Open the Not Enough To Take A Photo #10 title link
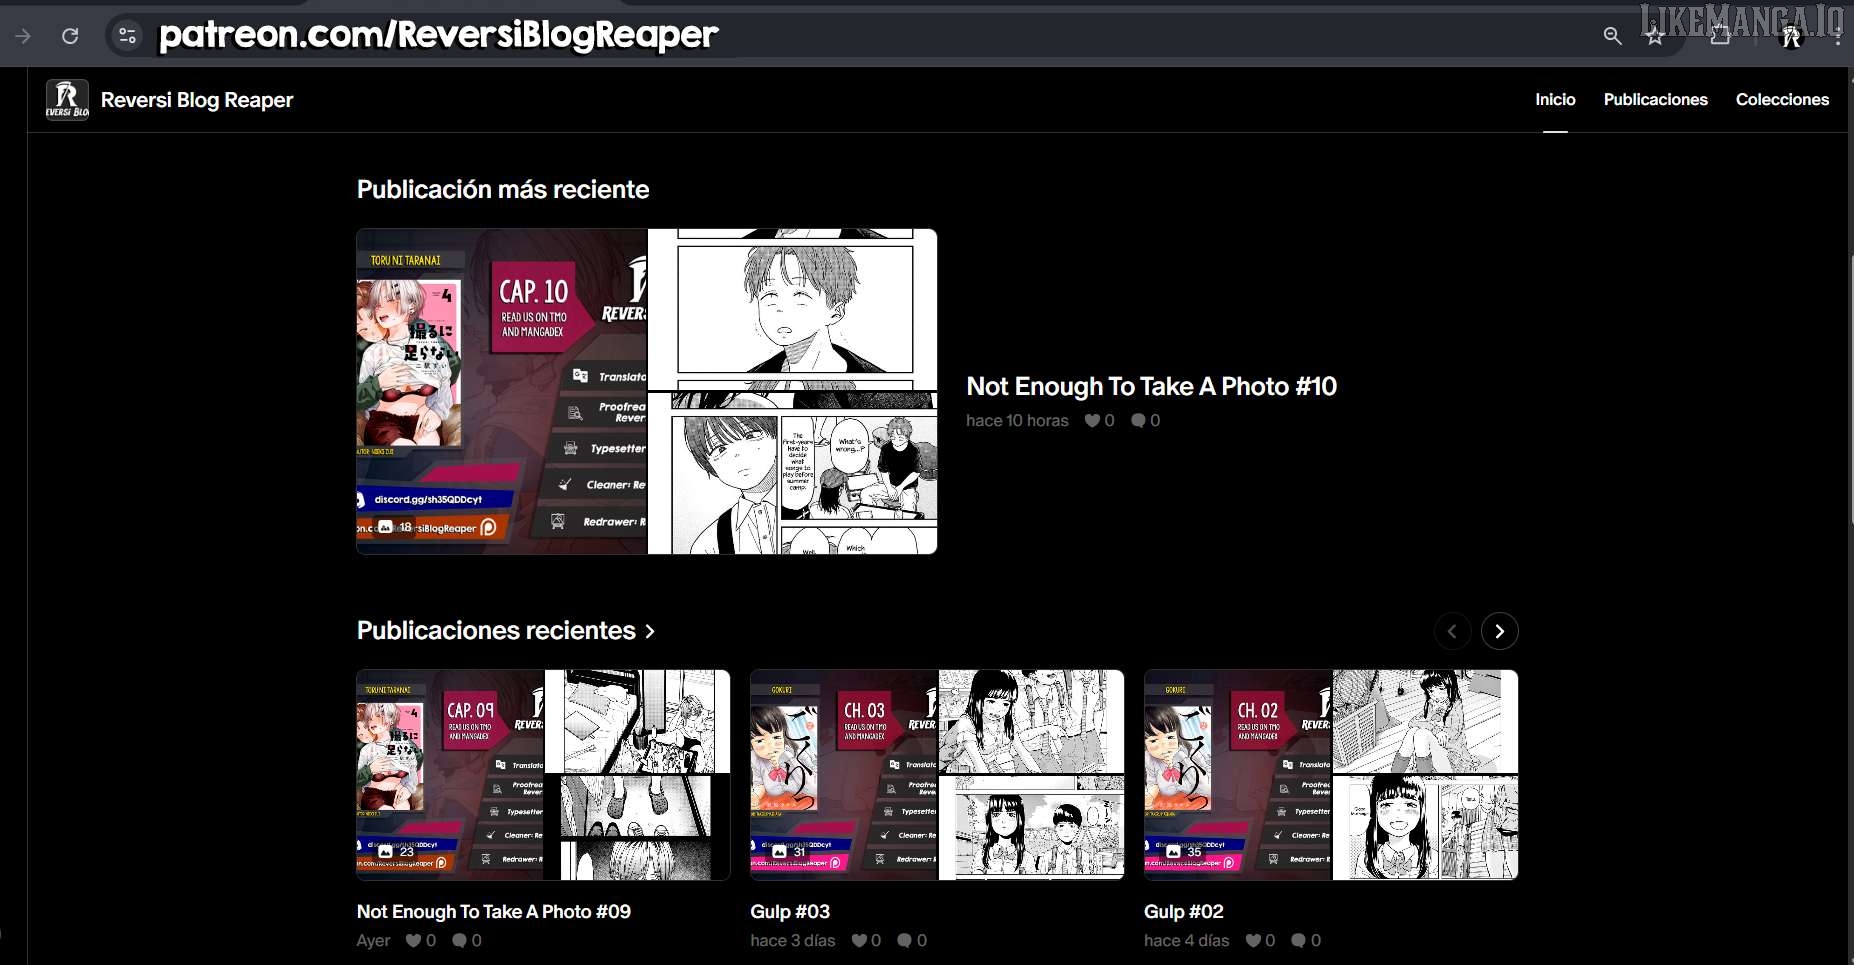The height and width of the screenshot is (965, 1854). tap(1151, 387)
==
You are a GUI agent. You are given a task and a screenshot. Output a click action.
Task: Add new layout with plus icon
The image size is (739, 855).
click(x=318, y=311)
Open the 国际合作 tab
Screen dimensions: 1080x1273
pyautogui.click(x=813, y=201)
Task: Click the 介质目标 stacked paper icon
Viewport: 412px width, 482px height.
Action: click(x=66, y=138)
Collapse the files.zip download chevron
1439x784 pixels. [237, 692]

» Work to complete
Read through the material above, and whenever a line contains "icon", copy it.

» Expected output
Task: Add new layout with plus icon
Task: Click the 介质目标 stacked paper icon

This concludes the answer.